WHAT THE EXERCISE ASKS
Retype the records in full, exactly as they stand.

BEGIN DATA SHOWN

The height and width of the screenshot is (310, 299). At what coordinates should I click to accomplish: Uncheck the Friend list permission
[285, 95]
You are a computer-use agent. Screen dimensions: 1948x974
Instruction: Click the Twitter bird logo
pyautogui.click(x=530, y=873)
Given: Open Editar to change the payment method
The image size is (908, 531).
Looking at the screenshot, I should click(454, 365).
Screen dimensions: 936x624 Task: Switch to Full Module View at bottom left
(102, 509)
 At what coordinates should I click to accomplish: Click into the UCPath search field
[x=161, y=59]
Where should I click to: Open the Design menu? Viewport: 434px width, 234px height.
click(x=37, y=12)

END DATA SHOWN

RESPONSE AREA
The height and width of the screenshot is (310, 299). At what coordinates should I click to accomplish: Uncheck the Friend list permission
[285, 95]
You are a computer-use agent. Screen dimensions: 1948x974
Instruction: Click the Twitter bird logo
pyautogui.click(x=530, y=873)
Given: Open Editar to change the payment method
The image size is (908, 531).
Looking at the screenshot, I should click(454, 365).
Screen dimensions: 936x624 Task: Switch to Full Module View at bottom left
(102, 509)
 At what coordinates should I click to accomplish: Click into the UCPath search field
[x=161, y=59]
Where should I click to: Open the Design menu? Viewport: 434px width, 234px height.
click(x=37, y=12)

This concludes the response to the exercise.